Available data:
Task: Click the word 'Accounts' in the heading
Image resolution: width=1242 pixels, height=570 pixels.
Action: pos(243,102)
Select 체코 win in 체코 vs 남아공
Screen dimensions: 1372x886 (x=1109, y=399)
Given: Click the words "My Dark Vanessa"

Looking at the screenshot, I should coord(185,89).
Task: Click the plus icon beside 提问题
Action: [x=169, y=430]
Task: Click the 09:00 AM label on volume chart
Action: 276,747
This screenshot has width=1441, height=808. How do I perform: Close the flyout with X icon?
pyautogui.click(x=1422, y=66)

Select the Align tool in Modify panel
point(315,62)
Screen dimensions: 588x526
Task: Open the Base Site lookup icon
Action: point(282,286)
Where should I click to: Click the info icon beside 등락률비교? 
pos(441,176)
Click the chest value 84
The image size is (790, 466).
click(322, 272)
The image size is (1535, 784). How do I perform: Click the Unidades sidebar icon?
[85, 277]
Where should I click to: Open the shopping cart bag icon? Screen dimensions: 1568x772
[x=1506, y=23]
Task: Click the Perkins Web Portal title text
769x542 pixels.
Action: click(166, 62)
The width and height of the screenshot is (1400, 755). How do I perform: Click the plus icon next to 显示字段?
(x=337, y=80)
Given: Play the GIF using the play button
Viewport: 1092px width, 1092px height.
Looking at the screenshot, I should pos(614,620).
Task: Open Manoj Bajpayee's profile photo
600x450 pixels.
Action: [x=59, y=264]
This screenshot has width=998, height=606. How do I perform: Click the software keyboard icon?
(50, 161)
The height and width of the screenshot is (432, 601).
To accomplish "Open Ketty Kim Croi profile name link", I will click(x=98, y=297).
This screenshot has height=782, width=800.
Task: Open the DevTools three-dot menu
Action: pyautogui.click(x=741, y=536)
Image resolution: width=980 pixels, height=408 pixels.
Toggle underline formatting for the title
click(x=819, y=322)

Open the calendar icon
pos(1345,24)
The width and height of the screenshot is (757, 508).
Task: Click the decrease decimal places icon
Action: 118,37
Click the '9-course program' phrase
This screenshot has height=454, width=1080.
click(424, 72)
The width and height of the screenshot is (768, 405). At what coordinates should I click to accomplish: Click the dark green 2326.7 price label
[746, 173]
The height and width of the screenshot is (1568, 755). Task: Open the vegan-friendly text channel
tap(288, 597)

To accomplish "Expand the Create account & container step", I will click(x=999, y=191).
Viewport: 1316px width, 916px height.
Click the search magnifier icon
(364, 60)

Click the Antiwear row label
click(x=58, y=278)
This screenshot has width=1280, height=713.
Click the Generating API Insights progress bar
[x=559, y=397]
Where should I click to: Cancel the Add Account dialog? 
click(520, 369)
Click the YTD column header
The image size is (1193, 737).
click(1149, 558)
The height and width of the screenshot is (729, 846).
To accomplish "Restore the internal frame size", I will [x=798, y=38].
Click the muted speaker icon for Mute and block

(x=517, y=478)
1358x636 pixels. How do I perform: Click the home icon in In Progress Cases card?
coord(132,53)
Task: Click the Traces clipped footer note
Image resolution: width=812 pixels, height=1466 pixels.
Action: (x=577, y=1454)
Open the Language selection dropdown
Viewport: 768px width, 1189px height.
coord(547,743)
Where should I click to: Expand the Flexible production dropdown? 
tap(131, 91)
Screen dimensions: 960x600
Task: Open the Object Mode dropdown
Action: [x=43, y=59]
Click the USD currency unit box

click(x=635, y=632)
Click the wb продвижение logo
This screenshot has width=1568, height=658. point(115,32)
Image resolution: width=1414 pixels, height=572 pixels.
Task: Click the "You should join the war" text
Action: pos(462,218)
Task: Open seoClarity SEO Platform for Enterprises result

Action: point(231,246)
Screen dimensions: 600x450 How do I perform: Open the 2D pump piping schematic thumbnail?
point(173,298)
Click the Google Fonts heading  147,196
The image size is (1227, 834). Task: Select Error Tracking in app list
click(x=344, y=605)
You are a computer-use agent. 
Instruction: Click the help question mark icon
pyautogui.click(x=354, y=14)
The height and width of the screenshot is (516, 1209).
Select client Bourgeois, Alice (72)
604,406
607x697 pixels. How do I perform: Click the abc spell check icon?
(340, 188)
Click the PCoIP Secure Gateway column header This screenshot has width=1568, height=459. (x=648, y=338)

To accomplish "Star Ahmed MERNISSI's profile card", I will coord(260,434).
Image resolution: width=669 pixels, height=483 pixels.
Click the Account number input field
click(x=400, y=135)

Task details: Retype exactly the lines from the one containing "Instruction: Click the" through the end of the data. Add nothing.

Response below:
Instruction: Click the help question mark icon
pyautogui.click(x=354, y=14)
The height and width of the screenshot is (516, 1209).
Select client Bourgeois, Alice (72)
604,406
607x697 pixels. How do I perform: Click the abc spell check icon?
(340, 188)
Click the PCoIP Secure Gateway column header This screenshot has width=1568, height=459. (x=648, y=338)

To accomplish "Star Ahmed MERNISSI's profile card", I will coord(260,434).
Image resolution: width=669 pixels, height=483 pixels.
Click the Account number input field
click(x=400, y=135)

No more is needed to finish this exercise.